* _Отрывок_:
Сопоставляя другие места Нового Завета и романа, мы много заметим глубинного сходства. Булгаков подчеркивает человеческую природу своего героя. Исцеление Пилата от гемикрании не выглядит чудом: это известная медицине суггестотерапия — внушение человеку, который внезапно заворожен способностью врача угадывать его мысли и чувства. При этом Иешуа объясняет больному секреты своей проницательности. Евангелия создают образ Богочеловека, который не только исцеляет страждущих, но воскрешает дочь Иаира и даже Лазаря, чей труп уже смердит. Но в Гефсиманском саду, зная, что ждет его на следующий день, зная и о грядущем своем Воскресении, Иисус тоскует как Сын Человеческий. Он просит учеников побыть с Ним, потому что душа Его «скорбит смертельно» (Матфей, 26, 38—39); он по-детски умоляет: «Авва Отче! все возможно Тебе; пронеси чашу сию мимо Меня; но не чего Я хочу, а чего Ты.» (Марк, 14, 36), «...и пот его, «как капли крови», падает на землю. (Лука, 22, 44). «...се, Человек!» — говорит об Иисусе Пилат (Иоанн, 19, 5).

Последовательно уходя от первоисточника, писатель неотвратимо сближается с ним, силами своего таланта создает образ, не отвергающий Евангельского, но выражающий живое, сердечное восприятие Его в иное время, отягощенное своими тревогами, которые имеют, однако, истоки почти двадцативековой давности.

Прием «разделения-сближения» Булгаков использует постоянно. Его Воланд, склонный к жестоким розыгрышам, к иронии, к театральным эффектам, в известной мере — и к милосердию, полагающий, что в этом мире «все будет правильно», мало похож на библейского сатану. Он больше связан по «происхождению» с Воландом-Мефистофелем в «Фаусте» И.В. Гете, хотя и от него существенно отличается странным для сатаны уважением к женщине. Но как раз это его свойство и возвращает нас к Библии как первоисточнику образа сатаны.

«— Верно! Вы совершенно правы! — глухо и страшно прокричал Воланд, — так и надо!

— Так и надо! — как эхо, повторила свита Воланда.

— Мы вас испытывали, — продолжал Воланд, — никогда и ничего не просите. Никогда и ничего, в особенности у тех, кто сильнее вас. Сами предложат и сами все дадут! Садитесь, гордая женщина!»

Этот разговор с Маргаритой — одно из многих подтверждений того, что сатана явился в Москву как испытатель, и вообще главная его миссия — испытывать людей. В библейской Книге Иова рассказано, как с соизволения Божиего сатана испытывает праведность «человека в земле Уц, имя его Иов».

Воланд подобным образом действует с первого своего появления в романе и до конца. Он с преувеличенным любопытством выспрашивает своих собеседников на Патриарших прудах. Но его миссия — не выспрашивать: он и так знает все обо всех, а именно испытывать. Для Берлиоза, натуры не творческой, а суетной, испытание оказалось гибельным. Для Ивана Бездомного — Понырева, человека невежественного, но способного к самопознанию, — спасительным, хотя не без страданий и потерь. Испытанию подвергаются все — в первую голову начальствующие лица — директор Варьете Лиходеев, финдиректор Римский, администратор Варенуха, председатель домкома Босой, председатель Зрелищной комиссии Прохор Петрович, председатель Акустической комиссии Семплеяров, но и птицы помельче — их не перечесть, и москвичи — зрители Варьете, да и весь новый социальный строй. Испытание это никогда не бывает легким для испытуемого, как не было легким оно и для Иова.

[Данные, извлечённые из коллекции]

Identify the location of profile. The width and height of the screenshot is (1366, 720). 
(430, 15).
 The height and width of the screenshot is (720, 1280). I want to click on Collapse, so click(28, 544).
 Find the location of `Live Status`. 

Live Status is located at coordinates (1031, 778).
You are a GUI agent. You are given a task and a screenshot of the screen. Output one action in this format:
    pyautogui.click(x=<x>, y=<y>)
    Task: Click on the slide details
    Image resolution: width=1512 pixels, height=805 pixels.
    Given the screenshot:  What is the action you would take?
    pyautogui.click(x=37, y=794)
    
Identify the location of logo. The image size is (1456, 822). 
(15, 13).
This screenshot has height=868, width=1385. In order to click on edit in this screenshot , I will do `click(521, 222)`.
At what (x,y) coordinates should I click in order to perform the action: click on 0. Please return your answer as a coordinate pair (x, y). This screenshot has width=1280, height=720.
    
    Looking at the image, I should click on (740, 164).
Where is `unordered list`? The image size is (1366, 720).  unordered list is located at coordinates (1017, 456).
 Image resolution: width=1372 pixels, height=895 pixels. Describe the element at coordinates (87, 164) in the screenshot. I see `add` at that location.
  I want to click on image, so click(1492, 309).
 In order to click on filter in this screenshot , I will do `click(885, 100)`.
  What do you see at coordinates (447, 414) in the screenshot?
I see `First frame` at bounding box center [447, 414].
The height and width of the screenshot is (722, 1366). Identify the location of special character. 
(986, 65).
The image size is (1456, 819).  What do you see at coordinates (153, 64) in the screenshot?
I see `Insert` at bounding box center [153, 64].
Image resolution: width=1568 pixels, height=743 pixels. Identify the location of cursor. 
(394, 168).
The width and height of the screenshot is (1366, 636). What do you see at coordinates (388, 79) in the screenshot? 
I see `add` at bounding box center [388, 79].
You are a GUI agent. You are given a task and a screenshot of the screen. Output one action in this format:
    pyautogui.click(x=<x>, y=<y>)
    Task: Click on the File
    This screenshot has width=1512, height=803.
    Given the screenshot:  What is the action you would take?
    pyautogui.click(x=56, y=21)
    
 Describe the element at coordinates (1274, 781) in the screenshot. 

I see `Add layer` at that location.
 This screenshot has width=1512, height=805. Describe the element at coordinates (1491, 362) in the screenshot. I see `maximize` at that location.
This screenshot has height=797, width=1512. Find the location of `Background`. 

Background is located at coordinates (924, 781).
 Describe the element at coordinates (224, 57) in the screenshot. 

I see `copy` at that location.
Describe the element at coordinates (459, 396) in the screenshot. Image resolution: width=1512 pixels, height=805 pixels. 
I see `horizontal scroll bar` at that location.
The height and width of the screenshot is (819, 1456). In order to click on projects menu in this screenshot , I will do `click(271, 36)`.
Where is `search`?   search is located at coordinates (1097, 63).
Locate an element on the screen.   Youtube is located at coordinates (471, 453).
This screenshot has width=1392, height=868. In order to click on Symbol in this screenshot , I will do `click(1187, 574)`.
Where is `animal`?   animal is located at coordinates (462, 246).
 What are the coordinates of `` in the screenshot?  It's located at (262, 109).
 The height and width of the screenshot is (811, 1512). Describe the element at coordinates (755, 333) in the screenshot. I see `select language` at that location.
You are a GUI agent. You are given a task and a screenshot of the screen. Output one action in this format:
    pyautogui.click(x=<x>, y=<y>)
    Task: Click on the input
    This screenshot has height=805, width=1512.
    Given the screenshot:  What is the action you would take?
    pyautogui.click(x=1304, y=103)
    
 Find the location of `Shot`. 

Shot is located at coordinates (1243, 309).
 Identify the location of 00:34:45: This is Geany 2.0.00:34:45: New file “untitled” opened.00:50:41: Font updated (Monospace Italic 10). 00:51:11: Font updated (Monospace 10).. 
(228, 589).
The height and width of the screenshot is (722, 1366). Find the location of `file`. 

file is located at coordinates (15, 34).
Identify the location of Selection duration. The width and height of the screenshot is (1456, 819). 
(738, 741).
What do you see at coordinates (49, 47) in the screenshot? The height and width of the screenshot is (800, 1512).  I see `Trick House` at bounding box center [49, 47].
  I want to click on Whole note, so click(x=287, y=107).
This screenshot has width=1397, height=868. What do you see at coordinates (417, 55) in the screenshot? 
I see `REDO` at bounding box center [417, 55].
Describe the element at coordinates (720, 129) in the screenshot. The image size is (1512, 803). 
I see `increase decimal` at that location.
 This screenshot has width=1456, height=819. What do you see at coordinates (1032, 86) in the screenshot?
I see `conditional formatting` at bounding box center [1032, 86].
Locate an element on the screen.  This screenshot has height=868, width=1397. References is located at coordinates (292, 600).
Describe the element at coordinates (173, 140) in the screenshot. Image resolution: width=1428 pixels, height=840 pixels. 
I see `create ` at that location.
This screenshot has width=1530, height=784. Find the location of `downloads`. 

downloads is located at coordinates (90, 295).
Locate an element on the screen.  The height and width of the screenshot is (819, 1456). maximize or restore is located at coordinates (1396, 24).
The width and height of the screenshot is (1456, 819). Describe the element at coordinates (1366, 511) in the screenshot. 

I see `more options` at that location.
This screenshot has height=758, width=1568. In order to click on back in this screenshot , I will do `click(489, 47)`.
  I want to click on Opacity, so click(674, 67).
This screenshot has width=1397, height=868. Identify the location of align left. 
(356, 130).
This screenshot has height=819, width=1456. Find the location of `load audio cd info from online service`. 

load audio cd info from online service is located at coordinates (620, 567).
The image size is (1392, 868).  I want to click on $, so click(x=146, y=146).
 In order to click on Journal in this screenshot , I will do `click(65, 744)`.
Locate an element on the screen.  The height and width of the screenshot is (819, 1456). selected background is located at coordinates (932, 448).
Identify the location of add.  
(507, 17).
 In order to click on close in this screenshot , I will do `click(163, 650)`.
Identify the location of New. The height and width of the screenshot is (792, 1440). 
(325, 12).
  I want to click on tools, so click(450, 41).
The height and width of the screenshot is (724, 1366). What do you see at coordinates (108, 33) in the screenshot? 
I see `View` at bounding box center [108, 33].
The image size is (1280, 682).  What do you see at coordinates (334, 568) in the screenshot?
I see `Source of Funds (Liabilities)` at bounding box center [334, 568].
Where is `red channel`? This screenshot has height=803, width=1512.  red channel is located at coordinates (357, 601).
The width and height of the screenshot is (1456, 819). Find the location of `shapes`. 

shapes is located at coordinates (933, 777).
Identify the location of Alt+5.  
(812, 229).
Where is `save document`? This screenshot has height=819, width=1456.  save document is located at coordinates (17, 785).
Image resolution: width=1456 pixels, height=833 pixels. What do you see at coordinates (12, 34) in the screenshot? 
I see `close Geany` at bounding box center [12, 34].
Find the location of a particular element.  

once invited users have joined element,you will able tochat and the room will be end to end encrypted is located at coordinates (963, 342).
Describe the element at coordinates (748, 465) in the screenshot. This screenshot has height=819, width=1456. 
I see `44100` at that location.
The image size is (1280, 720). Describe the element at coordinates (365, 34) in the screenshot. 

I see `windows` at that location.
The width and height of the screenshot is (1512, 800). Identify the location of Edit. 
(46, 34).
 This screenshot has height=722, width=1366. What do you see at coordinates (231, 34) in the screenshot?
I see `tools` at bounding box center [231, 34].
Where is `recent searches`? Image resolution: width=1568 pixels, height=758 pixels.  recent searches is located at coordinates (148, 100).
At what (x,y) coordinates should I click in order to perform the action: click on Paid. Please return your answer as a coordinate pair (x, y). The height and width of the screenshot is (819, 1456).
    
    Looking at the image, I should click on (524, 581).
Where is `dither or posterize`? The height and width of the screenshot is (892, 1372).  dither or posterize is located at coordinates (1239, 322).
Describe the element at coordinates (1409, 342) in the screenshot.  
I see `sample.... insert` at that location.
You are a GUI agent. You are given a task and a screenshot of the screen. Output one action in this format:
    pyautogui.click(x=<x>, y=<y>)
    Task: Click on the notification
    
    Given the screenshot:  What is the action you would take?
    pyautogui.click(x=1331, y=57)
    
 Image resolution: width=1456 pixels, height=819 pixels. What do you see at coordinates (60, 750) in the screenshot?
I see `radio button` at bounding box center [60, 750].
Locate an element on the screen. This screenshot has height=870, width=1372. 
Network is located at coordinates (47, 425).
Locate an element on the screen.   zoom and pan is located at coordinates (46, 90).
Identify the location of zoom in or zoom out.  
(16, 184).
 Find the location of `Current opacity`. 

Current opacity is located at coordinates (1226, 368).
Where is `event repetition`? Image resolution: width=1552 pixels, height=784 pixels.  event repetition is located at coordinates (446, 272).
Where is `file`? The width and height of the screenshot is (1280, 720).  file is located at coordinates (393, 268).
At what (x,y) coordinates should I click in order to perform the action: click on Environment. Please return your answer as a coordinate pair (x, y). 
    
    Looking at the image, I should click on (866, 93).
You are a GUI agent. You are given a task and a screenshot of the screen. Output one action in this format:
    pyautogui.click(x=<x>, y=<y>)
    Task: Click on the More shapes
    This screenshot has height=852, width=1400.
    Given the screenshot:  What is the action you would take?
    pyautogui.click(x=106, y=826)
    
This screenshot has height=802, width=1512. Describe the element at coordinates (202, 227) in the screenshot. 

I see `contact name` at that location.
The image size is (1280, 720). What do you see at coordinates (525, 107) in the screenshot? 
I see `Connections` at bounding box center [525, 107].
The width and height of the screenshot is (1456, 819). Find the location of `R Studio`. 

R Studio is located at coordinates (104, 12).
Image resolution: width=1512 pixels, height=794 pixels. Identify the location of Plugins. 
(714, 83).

* _Задачи для решения_:
[A] Перепечатайте часть отрывка о романе Булгакова, начиная со слов «Последовательно уходя от» и продолжая до слов «первоисточнику образа сатаны.» включительно.
[B] С каким образом из произведения Гете, согласно отрывку о романе Булгакова, Воланд больше связан по «происхождению»?

* _Приведённые ответы_:
[A]
Последовательно уходя от первоисточника, писатель неотвратимо сближается с ним, силами своего таланта создает образ, не отвергающий Евангельского, но выражающий живое, сердечное восприятие Его в иное время, отягощенное своими тревогами, которые имеют, однако, истоки почти двадцативековой давности.

Прием «разделения-сближения» Булгаков использует постоянно. Его Воланд, склонный к жестоким розыгрышам, к иронии, к театральным эффектам, в известной мере — и к милосердию, полагающий, что в этом мире «все будет правильно», мало похож на библейского сатану. Он больше связан по «происхождению» с Воландом-Мефистофелем в «Фаусте» И.В. Гете, хотя и от него существенно отличается странным для сатаны уважением к женщине. Но как раз это его свойство и возвращает нас к Библии как первоисточнику образа сатаны.

[B] С Воландом-Мефистофелем в «Фаусте» И.В. Гете.